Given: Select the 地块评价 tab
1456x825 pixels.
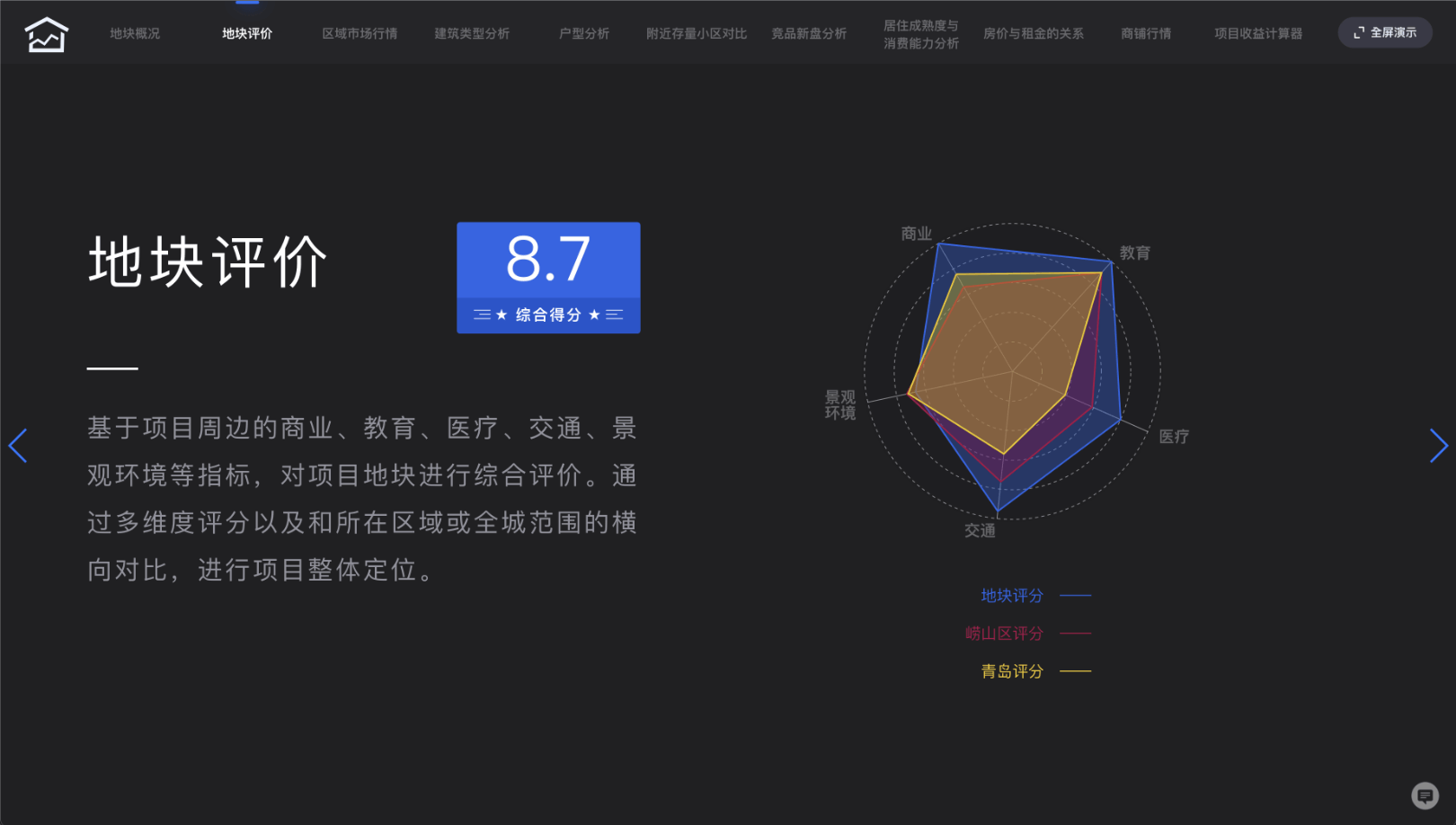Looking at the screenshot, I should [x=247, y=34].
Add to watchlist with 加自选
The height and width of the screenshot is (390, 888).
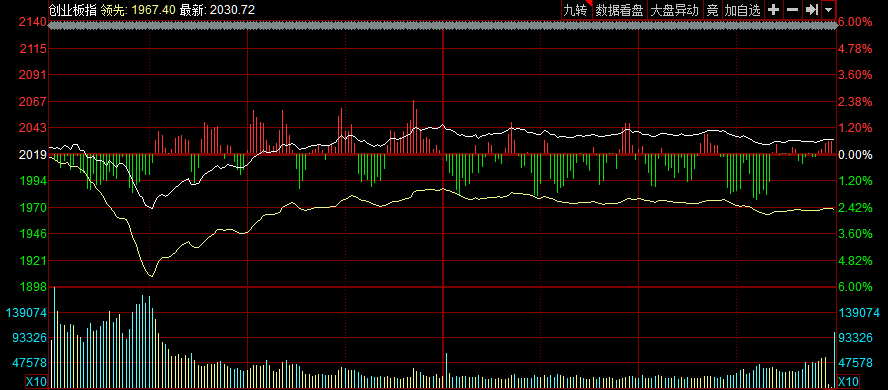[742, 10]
...
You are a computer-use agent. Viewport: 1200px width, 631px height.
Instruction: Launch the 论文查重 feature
--
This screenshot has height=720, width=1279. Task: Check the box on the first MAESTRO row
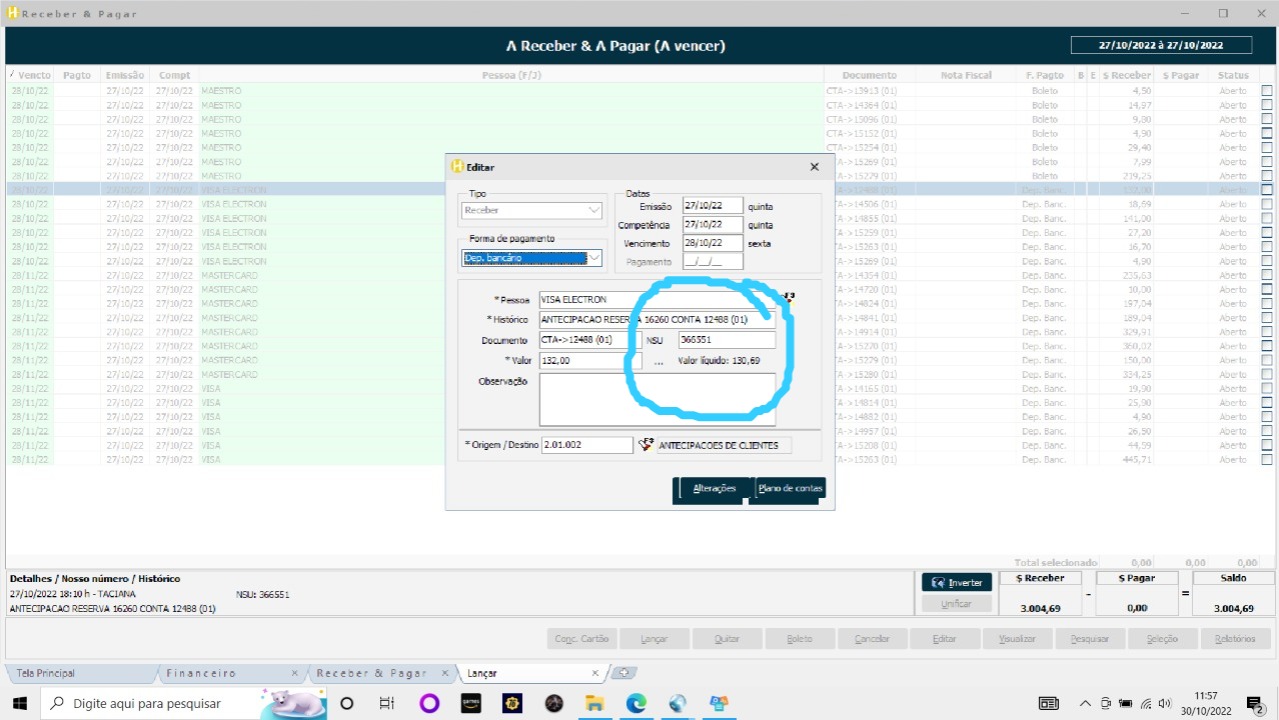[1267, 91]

*Problem statement:*
The range runs from the line above containing "You are a computer-use" to the line containing "Instruction: Launch the 论文查重 feature", inclusive. Restate those lines word for word and no others.

*Problem solution:*
You are a computer-use agent. Viewport: 1200px width, 631px height.
Instruction: Launch the 论文查重 feature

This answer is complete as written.